American castes
McMurtry was born in Fort Worth, Texas in the year before the Kennedy assassination. His parents split up while he was still a toddler, and he grew up primarily with his father, writer and rare-book aficionado, Larry McMurtry.
McMurtry spent a good part of his formative years in Leesburg, Va., a city he’s described as neither truly Southern or Northern in nature. But whatever the temperament in that cusp country of Virginia, the abundance of old money and political power in the region is beyond dispute.
“We often try and promote the false notion that we have no class system in this country — but we do,” McMurtry said. “My father was amazed when he moved to the D.C. area, to run across people that didn’t even carry cash, because they were so rich and powerful.
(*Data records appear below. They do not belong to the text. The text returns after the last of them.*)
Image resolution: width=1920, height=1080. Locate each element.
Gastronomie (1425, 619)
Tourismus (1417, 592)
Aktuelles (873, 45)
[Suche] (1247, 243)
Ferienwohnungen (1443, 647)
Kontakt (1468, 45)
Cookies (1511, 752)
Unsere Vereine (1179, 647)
They could just give you a business card and you’d bill them, no questions asked.”
On Just Us Kids, McMurtry examines this American caste system at work in the song “The Governor.” Against a driving, blues-flavored guitar riff, the song tells of an expensive cigarette boat on a lake where it shouldn’t be, mowing down a modest watercraft. The angler in the little boat ends up as dead as yesterday’s catch.
“It’s a piece of fiction about class conflict,” McMurtry said of the song. “We like to say we don’t have royalty here, but we do have these dynasties — the Bushes are part of that, of course. And the problem with royalty is that they are always more beholden to their class than their countrymen.
“That’s why all those Bin ladens were allowed to fly to Paris on Sept. 13, 2001, and my drummer couldn’t get to Austin for a recording session. American citizens couldn’t fly on that date — but royalty sure could. They made a big show of George Herbert Walker Bush getting grounded somewhere on a commercial flight? You know damn well that if he’d wanted to get somewhere, there would have been a Lear jet in the air.”
McMurtry further examines the idea of the “more-equal-than-others” mentality in “Ruins of the Realm,” a time-tour of world empires that have come and inevitably gone, looking in the last verse or two at our own times.
“That one’s like a history lesson,” said McMurtry. “I started drawing parallels between the state of the country now, and the decline of various empires — starting with the Romans in the first verse, then I got a couple verses on the British, and now, our situation in the Middle East. And that verse on the South? That just kind of got in there, really because I liked the imagery.”
Two lines and a melody
While overt political outings may be relatively new to McMurtry’s oeuvre, his studies in social commentary are not. Since Too Long in the Wasteland, his 1989 debut, and throughout the eight albums that have followed, the population of his musical landscape can’t even catch a decent glimpse of the American Dream.
McMurtry tales speak mostly of damaged folk clinging without much purchase to the fringes of society — the disillusioned, the addicted, the rebellious, the trapped. And while love songs are the mainstay of most rock, love in the McMurtrian universe is, at best, unrequited.
“I can’t make any promises about writing any (love songs),” he said in a radio interview with this writer, in the months before he recorded Just Us Kids. “I guess I am not much of a lovable guy. The songs don’t much turn out that way.”
A number of songs on Just Us Kids go on to prove his point. Lovers abound, but not the variety with starlight in their eyes. In “Ruby and Carlos,” a poignant acoustic ballad featuring intricate internal rhyme-work, tells of a middle-aged couple going their separate ways — he, trying to keep going as an road drummer while fighting Gulf War Syndrome-related ailments; she, a horsewoman who takes a bad spill off her colt, breaking her hip.
“Freeway View,” a rocker driven by former Faces keyboardist Ian McLagan’s barrelhouse piano, concerns a man trying to escape a relationship, but uncertain he has the willpower to pull it off.
“Hurricane Party,” a crowd-pleaser the band has been playing out for about 18 months, features a classic McMurtry character — a man waiting out the storm, thinking dusty memories of lost love and chances both, alone despite his presence in a bar full of other stranded folks.
“He is kind of beaten down by life,” said McMurtry of his “Hurricane” character. “He is looking back and not entirely happy with what he sees, either. He doesn’t seem to care that much that his house will still be there after the storm. He doesn’t care about much by that point, though.”
Whether he is writing about events on the world stage or a life lived loveless in a thicket-swaddled shotgun shack, McMurtry allows that the actual nuts-and-bolts of his writing tend to be much the same.
“It’s still about figuring out who is speaking,” McMurtry said. “Political songs start pretty much the same way as the others — with a couple lines and a melody. And if that works, if it keeps me up at night, then I keep on writing it.
“But the way political stuff can be more difficult is that they turn into sermons real easily,” he added. “And if they do that, you have to say to yourself, ‘Is this a good enough sermon? Does it have merit in pursuing beyond this point?’ And there are a lot of them I haven’t finished because the answer to that question was, ‘No.’ But the ones on [Just Us Kids] seem to work pretty well.”